Any meal that can be made in advance is a keeper in my book. They make life and cleanup easy and are great for busy nights or mornings.
Breakfast casserole is my go-to for weekend brunch or holidays. Sweet or savory, they are completed quickly the night before and are oven ready when you wake up, giving you time to relax with the family instead of bustling away in the kitchen.
A favorite of mine is this blueberry breakfast bake, which is basically French toast casserole with blueberries and a crumb topping.
It hits the notes perfectly in texture and taste – tender and fluffy on the inside and golden and crisp on top, with the sweet juicy bites of blueberries alongside bright hints of lemon balancing out the richness of the custard.
The dish starts by layering cubes of bread with fresh blueberries. A custard mixture made with cream cheese, sugar, lemon juice and zest, vanilla, cinnamon, milk, half and half and eggs is then poured over the bread and berries and gently pressed down to make sure it’s all absorbed.
The casserole is then covered and refrigerated, and just before baking, a scrumptious blend of butter, brown sugar, flour, oats and cinnamon is sprinkled on top along with a handful more of blueberries.
It puffs up and bakes to a beautiful golden brown and is slightly cooled before cutting.

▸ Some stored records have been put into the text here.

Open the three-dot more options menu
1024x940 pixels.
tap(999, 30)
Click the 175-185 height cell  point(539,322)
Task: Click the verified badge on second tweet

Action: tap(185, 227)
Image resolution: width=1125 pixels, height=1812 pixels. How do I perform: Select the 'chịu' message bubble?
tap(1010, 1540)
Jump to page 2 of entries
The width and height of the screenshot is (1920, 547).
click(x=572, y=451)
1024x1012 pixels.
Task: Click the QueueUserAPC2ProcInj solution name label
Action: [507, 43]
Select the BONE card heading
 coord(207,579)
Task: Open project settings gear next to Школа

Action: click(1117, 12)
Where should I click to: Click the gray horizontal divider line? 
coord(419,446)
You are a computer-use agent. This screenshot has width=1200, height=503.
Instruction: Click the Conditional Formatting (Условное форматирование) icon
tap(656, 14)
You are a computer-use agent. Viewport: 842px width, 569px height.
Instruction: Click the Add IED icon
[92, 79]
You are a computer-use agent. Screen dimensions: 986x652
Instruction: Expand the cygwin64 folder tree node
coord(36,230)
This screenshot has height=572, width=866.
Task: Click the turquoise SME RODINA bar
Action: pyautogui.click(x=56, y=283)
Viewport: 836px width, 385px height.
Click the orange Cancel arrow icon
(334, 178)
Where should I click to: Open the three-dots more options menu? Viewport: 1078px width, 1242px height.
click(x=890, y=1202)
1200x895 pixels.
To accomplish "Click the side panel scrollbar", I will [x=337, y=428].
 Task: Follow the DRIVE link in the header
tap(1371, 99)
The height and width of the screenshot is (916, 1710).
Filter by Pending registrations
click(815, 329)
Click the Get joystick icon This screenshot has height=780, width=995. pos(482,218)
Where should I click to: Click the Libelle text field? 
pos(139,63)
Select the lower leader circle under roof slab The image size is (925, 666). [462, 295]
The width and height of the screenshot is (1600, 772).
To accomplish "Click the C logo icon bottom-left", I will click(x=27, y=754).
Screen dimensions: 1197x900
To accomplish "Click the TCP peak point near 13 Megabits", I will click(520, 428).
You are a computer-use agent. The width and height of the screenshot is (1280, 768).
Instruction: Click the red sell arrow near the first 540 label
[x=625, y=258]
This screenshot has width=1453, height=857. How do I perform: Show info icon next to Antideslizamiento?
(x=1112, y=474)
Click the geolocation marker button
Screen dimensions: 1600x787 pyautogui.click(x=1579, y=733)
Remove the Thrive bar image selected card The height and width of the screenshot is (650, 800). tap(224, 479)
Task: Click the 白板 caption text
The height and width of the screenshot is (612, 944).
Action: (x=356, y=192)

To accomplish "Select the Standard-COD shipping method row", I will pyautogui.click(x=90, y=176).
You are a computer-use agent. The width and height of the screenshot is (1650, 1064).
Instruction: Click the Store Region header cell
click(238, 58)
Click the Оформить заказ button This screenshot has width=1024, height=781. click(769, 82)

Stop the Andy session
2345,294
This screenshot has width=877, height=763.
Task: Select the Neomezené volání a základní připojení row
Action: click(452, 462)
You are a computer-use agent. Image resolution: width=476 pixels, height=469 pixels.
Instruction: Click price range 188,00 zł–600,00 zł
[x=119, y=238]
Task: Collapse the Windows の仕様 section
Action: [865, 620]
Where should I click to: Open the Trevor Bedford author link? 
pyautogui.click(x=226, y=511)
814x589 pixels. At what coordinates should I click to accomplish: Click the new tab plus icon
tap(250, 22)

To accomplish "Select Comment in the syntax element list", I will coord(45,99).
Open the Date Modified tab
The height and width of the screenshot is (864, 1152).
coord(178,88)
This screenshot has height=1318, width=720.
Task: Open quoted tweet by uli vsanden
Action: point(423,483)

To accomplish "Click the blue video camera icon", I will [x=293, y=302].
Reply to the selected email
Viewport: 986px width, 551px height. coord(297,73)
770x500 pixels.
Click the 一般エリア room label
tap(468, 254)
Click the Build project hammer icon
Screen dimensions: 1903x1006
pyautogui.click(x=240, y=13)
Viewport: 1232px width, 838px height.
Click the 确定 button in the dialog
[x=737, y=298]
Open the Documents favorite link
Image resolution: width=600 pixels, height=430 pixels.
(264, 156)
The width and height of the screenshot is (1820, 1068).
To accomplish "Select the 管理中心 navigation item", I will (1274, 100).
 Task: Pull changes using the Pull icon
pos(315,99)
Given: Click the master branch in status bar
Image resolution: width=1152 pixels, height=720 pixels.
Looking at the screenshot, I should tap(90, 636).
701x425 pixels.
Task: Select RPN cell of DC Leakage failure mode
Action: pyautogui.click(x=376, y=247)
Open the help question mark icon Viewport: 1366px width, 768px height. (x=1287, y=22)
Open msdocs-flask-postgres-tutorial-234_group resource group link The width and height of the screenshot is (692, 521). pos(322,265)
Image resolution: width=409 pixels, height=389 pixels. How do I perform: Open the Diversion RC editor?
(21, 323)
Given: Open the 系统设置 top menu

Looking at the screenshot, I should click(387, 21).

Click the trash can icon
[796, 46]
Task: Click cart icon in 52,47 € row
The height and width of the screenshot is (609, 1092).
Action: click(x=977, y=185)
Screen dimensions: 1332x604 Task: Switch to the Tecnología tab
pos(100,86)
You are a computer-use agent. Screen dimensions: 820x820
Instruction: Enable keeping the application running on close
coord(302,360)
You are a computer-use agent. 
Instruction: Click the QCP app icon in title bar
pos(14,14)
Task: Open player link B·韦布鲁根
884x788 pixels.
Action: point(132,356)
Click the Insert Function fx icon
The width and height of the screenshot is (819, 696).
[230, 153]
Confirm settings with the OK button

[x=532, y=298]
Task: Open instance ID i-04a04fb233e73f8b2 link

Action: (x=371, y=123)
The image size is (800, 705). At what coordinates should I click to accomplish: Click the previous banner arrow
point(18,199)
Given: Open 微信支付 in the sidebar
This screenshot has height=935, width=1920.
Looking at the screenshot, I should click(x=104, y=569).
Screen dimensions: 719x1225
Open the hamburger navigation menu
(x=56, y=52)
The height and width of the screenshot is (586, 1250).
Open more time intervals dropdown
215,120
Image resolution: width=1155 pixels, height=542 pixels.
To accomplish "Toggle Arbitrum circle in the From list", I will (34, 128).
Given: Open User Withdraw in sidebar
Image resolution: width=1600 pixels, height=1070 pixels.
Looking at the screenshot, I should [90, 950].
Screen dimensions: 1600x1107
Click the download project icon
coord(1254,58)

We serve it with a dusting of powdered sugar and a drizzle of maple syrup, though a scoop of vanilla ice cream would be absolutely decadent on it.
When it comes to the bread, brioche, challah, French or Texas toast would be the best options as they can soak up the custard without collapsing.
And if fresh blueberries are nowhere to be found, frozen will work fine. Just add them while they’re still frozen to help prevent them from coloring the casserole.
Overnight Blueberry Breakfast Bake
1 loaf bread (brioche, challah, French or Texas toast), cut into 1-inch cubes (about 10-12 cups)
2 cups fresh blueberries, divided
8 ounces cream cheese, softened
⅔ cup sugar
1 teaspoon lemon zest
1 tablespoon lemon juice
1 tablespoon vanilla
½ teaspoon cinnamon
Pinch of salt
1 cup milk
1 cup half and half
½ stick unsalted butter, softened
¾ cups light brown sugar
¾ cups all-purpose flour
½ cups quick-cooking rolled oats
1½ tablespoons canola oil
¾ teaspoons cinnamon
Pinch of salt
Butter or nonstick spray a 9-by-13-inch baking dish.
Spread half of the bread cubes in the baking dish and top with 1 cup of the blueberries. Top with the remaining bread cubes and all but ¼ cup of blueberries (these will be sprinkled over the crumb topping before baking).
In a medium bowl, beat the cream cheese until smooth and fluffy. Add in the sugar and beat until combined. Then add in the remaining ingredients and beat until blended. Pour the mixture over the bread cubes, pressing down gently to make sure the egg mixture is absorbed, then cover with plastic wrap and refrigerate at least 2 hours or overnight.
For the topping, add all the ingredients into a medium bowl. With a pastry blender or your fingers, combine until the mixture resembles coarse crumbs.
Just before baking, evenly sprinkle the topping over the casserole, followed by reserved blueberries, and bake at 350 degrees for 50-60 minutes or until golden and puffed.
Let the casserole cool for 10 minutes before cutting. Serve dusted with powdered sugar and/or syrup.